In Studio, click on the Data sources menu item on the left, then click the Use one of our data sets button to add existing conversations to your project. There are many choices available, but for this tutorial pick the STAR dataset, which contain goal oriented conversations for different tasks. If you have existing data, either from existing human-human conversation or a list of unclassified utterances, this is where you would import it into your workspace.
Augmenting existing intents
Now that we have some unlabled data to work with we can expand the currently defined intents.
In the Labeled data section, you'll find the list of imported intents. Activating one will bring up the list of its associated training examples. Click the Get Suggestions button and some suggestions will be provided from the dataset you added in the previous step. You can then accept training examples that make sense. The None of these look good button rejects the remaining elements.
Note: Recommendations work by looking at all the workspace’s training data and returns examples from your data sources. When you reject, we maintain a list of phrases that are internally tagged as “not part of that intent”. This list is used to improve suggestions, you can see it as an ephemeral binary classifier helping to narrow down your search until you get enough relevant examples.
Discovering new intents
Next, let’s take a look at the Unlabeled data section. This is where all utterances that haven't been assigned to an intent are located.
You’ll see a list of unlabeled utterances that is sourced from your data sources. Since you’ve already added some demo data, there should be a lot of data. The search bar on top is a full-text search feature allowing you to find things the old fashioned way. Try it first by searching for hotel - there are a few intents that can be created relating to these
One of the initial matches is Hi, I am looking for the rating of a hotel.. Go ahead and select it, you'll notice that a new option is available right under the selection: Show similar suggestions. This button will use semantic search to look for similar phrases in the corpus. It's a good idea to mix these two techniques because full text search gives you keyword-based results, and semantic search expands on the meaning of the utterance and returns more relevant matches.
Select a few examples where the user clearly asks for a hotel with a specific rating. Notice that the button is clickable again, doing so will look for results similar to all selected items.
Tip: You can shift+click to select a range without clicking on each of them separately.
Once you have enough elements, click the Label selected data button on the left, and click + Create here to create a new intent. Let's name it hotel_request_rating and click the Create and edit button.
Here are a few intents you may want to create:
- Book an appointment
- Reserve a hotel
- Reserve a hotel with a specific rating (see if you can make this one a child intent of the reserve a hotel one)

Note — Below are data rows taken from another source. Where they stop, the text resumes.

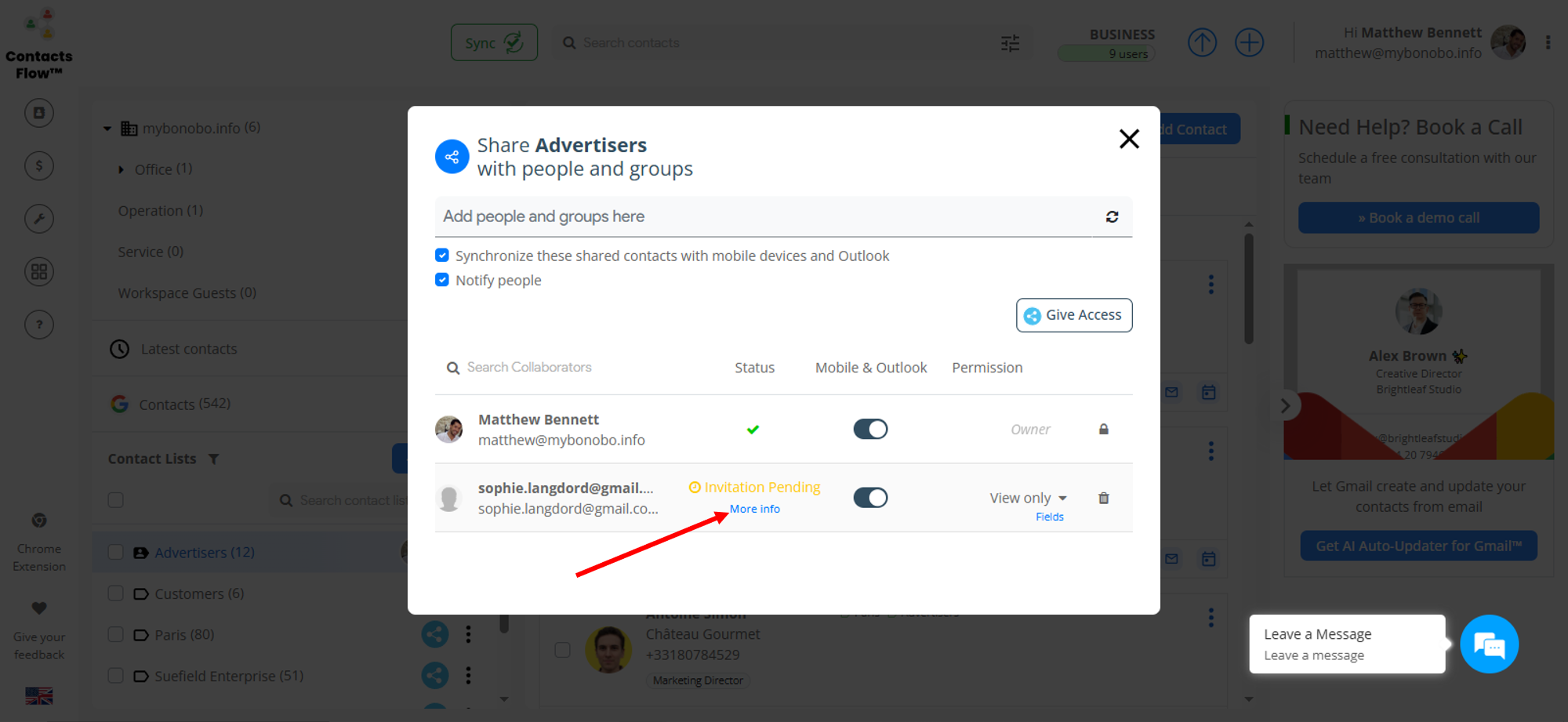This screenshot has height=722, width=1568.
Task: Collapse the mybonobo.info tree node
Action: [x=107, y=129]
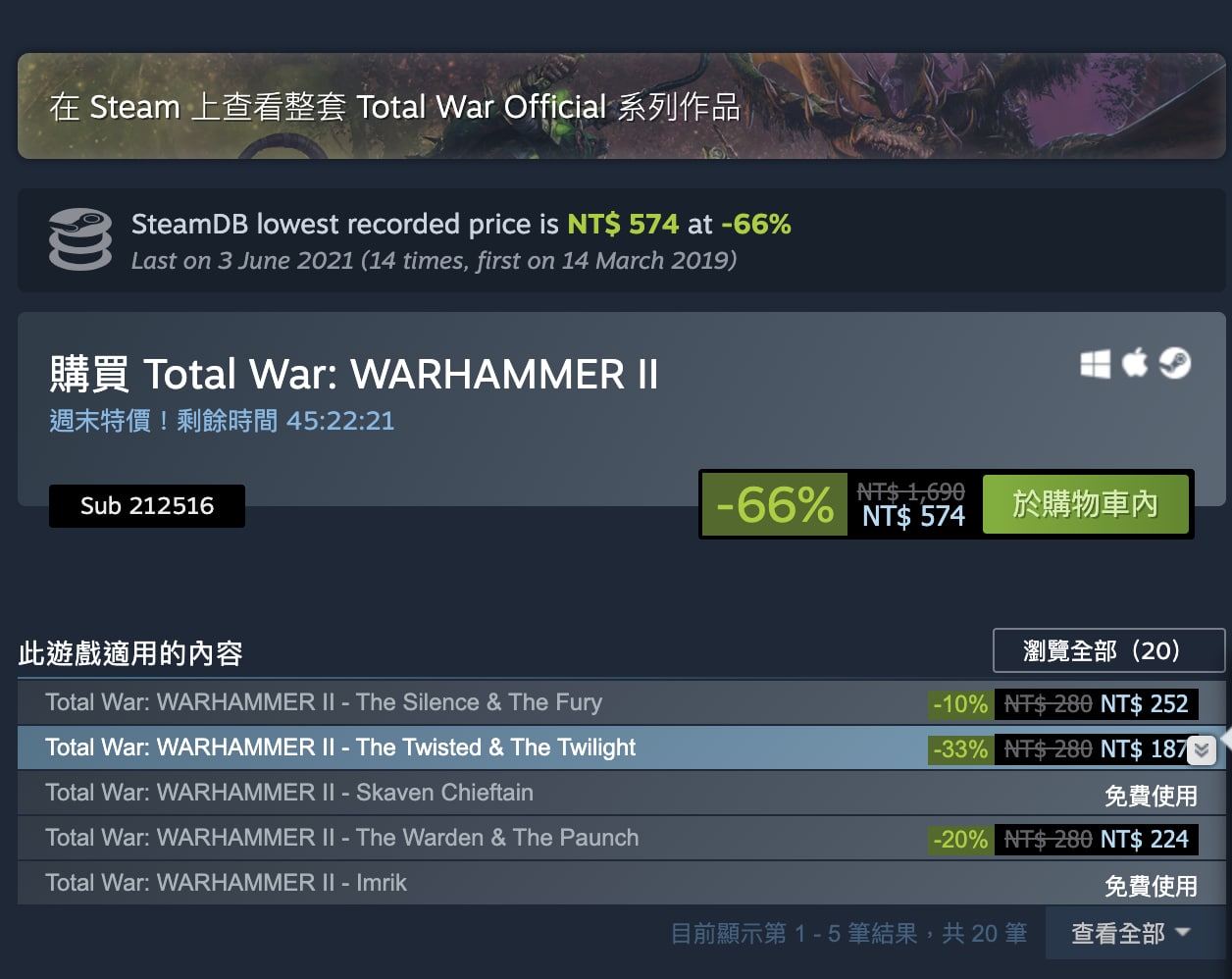1232x979 pixels.
Task: Click the NT$ 252 price on Silence row
Action: 1144,704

While working on your project, you may decide that some intents should be merged together or even broken down into more specific intents. In the Labeled data section, where you can view the list of training phrases for an intent, you'll notice a checkbox next to each phrase, clicking it with automatically sort the rest of the list by similarity to the selected phrases. You can click the similar phrases and move them using the left column, as we did with unlabeled utterances in the previous step.
Back to Botpress
We can export our changes using the command line
You can now go back to Botpress and see your updated data.